Onun yanına geldiklerinde, "Selam." dediler. "Selam, tanınmayan topluluk." dedi.
Onlar, İbrahim'in yanına girip selam vermişlerdi. İbrahim de selamı almış, içinden "Bunlar yabancılar" demişti.
Hani onlar (İbrahim'in) yanına girmiş ve "Selam!" demişlerdi. (İbrahim de) "Selam!" demiş, "(Bunlar) yabancı bir topluluk!" (diye içinden geçirmişti).*
Onun huzuruna girmişlerdi ve "Selam (barış)" demişlerdi. O da, "Selam size, yabancılar!" demişti.
Onun yanına geldiklerinde, "Selam." dediler. "Selam, tanınmayan topluluk." dedi.
Hani yanına girmiş, "Selam!" demişlerdi.

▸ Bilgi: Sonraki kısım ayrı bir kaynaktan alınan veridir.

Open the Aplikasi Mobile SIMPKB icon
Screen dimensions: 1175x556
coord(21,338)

O (İbrahim): "Size de selam, tuhaf bir topluluksunuz" demişti.
Onun yanına girdiklerinde; "Selam!" dediler. "Selam yabancılar!" dedi.
Hani, (elçiler) İbrahim'in huzuruna girmişler ve "(Sana) selam olsun!" demişlerdi de, o da, "(Size de) selam olsun!" demiş ve (içinden) "Bunlar tanımadık kimseler" diye geçirmişti.

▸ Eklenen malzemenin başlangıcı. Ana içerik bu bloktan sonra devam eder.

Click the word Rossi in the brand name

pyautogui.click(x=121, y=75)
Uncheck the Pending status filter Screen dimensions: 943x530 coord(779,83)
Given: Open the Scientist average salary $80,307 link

Hani, İbrahim'in yanına girmişlerdi de "Selam!" demişlerdi. İbrahim: "Selam! Tanınmayan bir topluluk bu." demişti.
Hani, yanına girdiklerinde: "Selam" demişlerdi. O da: "Selam" demişti. "(Haklarında bilgim olmayan) Yabancı bir topluluk."
Yanına girdikleri vakit: "Selam!" dediler. O da: "Selam! Görülmedik bir topluluk" dedi.
O (semavi elçi)ler İbrahim'e gelip ona selam verdiklerinde, "(Size de) selam olsun!" demişti; (ve kendi kendine,) "Bunlar, yabancı kimseler!" (diye düşünmüştü.)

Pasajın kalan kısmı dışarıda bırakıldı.